### EXTRACT TO READ
The building was constructed for the Equitable Life Insurance Company in 1968, with the company maintaining ownership of the building from 1968 to 1997 when it was sold to Chicago-based LaSalle Advisors for roughly $36 million. In 2007, it was purchased by Equastone 100 Peachtree LLC for $57 million.

Due to the late-2000s recession, the value of the building dropped by more than 25%, and the building reached a vacancy level of 50%. By April 2009, the building was in foreclosure, and was to be auctioned in May of that year. Equastone owed $52 million to Capmark Bank, and thus was upside-down on its mortgage.

On June 2, 2009 the building was put up for auction in Atlanta. The only bidder, 100 Peachtree Street Atlanta LLC, an affiliate of Capmark Bank, bought the building for $29.5 million. In late January 2010 there were reports that Georgia State University was interested in buying the building and its parking deck and in May 2011 the Atlanta Journal-Constitution reported that GSU was in negotiations to purchase the building to house its J. Mack Robinson College of Business. No deal was ever publicly announced. On July 6, 2011, the building was purchased by Florida-based America's Capital Partners for $19 million.

### THE TASK
Output the passage on the building's ownership history verbatim, everything from "The building was constructed" down to "on its mortgage.".

[Data items]
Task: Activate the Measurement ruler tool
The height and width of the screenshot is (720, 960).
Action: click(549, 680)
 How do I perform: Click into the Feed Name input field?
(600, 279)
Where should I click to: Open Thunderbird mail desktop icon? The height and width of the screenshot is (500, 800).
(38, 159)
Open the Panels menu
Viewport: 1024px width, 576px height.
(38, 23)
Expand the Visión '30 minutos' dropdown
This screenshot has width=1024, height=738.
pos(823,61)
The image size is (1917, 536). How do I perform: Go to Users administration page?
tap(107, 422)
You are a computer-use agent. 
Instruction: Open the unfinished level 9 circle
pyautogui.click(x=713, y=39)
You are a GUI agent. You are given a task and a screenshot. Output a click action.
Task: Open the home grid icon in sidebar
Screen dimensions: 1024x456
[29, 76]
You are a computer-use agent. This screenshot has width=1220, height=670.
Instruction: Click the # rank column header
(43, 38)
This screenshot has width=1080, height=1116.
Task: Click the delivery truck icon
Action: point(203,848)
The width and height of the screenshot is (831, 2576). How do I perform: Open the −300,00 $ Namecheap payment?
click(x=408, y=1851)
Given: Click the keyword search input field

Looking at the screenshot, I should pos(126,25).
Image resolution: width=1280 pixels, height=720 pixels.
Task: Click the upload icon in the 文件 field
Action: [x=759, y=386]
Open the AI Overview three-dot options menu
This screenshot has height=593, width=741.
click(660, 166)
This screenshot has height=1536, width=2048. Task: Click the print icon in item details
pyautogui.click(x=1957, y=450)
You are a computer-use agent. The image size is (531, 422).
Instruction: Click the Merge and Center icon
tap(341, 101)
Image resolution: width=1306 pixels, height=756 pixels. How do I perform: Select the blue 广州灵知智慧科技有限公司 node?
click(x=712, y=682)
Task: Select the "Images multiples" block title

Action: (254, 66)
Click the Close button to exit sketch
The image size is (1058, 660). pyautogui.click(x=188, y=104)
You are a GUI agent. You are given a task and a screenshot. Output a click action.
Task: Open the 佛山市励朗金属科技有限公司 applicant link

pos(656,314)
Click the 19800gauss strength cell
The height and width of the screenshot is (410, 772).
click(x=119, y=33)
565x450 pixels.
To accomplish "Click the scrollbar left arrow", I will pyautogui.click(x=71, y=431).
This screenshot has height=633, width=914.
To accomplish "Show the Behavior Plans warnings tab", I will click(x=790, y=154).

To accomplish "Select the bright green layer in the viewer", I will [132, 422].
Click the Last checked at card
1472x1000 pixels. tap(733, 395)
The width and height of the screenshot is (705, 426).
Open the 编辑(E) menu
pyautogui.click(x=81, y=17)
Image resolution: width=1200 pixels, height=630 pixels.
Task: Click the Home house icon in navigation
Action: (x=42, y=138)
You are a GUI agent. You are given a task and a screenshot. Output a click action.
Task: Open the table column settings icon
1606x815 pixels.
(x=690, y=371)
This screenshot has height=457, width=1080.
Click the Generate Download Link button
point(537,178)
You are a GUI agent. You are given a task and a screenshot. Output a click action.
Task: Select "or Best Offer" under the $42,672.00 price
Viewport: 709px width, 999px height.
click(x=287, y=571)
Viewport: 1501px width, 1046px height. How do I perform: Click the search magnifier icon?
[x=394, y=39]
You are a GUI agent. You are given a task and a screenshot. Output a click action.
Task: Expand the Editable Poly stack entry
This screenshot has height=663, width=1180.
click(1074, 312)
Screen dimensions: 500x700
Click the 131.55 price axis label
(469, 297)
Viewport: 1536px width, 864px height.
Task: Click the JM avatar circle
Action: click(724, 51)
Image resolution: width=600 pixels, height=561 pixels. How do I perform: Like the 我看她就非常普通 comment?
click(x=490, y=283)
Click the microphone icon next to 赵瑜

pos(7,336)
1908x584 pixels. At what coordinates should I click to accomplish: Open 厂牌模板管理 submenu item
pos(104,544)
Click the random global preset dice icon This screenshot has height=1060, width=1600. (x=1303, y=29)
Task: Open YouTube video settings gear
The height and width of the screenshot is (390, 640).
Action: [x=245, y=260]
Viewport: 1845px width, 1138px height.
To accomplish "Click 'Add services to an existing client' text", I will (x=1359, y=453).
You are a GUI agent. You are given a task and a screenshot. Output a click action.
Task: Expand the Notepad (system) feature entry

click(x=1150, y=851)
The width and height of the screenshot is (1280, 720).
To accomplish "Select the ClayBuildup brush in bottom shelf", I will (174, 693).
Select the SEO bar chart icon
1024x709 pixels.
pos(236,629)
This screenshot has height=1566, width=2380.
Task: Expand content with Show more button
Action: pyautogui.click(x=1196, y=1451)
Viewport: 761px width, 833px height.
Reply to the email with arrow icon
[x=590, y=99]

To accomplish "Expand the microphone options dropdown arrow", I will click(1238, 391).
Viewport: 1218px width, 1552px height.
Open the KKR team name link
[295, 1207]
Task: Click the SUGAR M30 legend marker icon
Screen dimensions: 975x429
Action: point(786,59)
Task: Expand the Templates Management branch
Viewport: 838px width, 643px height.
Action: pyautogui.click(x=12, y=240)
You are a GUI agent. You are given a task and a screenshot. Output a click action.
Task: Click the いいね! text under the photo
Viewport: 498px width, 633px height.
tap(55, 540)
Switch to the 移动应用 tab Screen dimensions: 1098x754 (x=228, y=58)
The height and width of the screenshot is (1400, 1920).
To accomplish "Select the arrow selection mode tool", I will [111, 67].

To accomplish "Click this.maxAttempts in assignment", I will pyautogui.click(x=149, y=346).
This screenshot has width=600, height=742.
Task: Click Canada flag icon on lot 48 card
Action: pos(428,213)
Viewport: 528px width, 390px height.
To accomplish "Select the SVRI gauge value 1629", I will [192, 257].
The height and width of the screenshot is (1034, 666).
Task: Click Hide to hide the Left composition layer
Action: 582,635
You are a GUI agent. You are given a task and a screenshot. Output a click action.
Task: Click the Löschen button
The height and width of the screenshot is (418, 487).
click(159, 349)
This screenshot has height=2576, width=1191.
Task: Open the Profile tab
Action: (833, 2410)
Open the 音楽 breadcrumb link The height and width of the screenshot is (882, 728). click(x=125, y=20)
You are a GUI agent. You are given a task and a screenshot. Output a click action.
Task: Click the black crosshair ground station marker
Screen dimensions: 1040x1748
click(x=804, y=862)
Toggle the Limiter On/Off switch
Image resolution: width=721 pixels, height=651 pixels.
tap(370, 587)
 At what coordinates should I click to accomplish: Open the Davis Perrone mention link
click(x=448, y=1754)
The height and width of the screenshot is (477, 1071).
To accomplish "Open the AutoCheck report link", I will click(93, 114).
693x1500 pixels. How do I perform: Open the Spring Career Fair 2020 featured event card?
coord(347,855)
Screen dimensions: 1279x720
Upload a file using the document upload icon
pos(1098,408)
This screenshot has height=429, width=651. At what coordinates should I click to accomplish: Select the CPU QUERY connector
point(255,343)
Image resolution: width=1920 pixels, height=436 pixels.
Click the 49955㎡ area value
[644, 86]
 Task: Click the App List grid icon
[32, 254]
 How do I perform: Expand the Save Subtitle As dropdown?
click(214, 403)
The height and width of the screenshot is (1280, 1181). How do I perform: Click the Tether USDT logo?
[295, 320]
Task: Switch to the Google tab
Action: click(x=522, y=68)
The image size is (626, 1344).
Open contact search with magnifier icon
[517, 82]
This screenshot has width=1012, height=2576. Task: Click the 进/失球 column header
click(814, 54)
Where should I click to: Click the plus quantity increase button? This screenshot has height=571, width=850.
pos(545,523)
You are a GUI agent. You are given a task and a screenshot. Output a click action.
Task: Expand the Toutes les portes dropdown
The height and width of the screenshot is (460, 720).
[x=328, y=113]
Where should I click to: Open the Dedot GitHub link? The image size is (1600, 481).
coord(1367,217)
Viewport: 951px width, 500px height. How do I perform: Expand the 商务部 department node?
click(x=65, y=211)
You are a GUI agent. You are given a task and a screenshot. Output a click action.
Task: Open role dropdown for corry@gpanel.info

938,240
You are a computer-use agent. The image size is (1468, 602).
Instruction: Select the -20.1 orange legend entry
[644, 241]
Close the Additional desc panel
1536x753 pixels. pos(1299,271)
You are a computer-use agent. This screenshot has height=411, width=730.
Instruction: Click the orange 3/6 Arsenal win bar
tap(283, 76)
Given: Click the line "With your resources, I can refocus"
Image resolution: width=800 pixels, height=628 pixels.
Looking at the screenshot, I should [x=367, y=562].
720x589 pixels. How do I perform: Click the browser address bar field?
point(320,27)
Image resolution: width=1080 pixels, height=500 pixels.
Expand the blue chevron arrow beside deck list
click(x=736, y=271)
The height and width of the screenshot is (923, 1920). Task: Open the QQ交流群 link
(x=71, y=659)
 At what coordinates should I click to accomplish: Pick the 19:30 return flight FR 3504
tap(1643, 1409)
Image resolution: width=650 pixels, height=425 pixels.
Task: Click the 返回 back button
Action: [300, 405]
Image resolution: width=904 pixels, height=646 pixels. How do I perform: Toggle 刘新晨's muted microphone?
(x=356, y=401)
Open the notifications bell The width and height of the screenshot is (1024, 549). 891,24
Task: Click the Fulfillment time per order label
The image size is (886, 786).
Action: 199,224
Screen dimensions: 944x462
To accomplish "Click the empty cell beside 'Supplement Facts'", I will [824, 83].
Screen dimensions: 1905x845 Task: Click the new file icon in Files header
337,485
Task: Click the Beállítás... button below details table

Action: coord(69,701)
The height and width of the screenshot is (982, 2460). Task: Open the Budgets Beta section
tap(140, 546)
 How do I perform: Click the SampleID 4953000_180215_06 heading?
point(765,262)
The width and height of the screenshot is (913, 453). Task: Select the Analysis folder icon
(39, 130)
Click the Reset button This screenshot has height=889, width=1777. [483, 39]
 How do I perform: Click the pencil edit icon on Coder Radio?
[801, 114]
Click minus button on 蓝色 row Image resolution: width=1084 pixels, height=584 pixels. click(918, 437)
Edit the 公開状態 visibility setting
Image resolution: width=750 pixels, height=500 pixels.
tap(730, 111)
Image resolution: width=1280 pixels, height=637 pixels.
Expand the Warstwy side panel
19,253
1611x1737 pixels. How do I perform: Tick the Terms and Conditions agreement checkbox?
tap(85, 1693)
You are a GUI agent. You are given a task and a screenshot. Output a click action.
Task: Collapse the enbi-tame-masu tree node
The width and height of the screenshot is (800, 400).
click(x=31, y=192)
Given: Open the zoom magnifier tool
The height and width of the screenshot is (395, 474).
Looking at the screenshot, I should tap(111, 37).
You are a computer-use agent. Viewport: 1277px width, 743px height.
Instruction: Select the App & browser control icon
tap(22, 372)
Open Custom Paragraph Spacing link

### RESPONSE
The building was constructed for the Equitable Life Insurance Company in 1968, with the company maintaining ownership of the building from 1968 to 1997 when it was sold to Chicago-based LaSalle Advisors for roughly $36 million. In 2007, it was purchased by Equastone 100 Peachtree LLC for $57 million.

Due to the late-2000s recession, the value of the building dropped by more than 25%, and the building reached a vacancy level of 50%. By April 2009, the building was in foreclosure, and was to be auctioned in May of that year. Equastone owed $52 million to Capmark Bank, and thus was upside-down on its mortgage.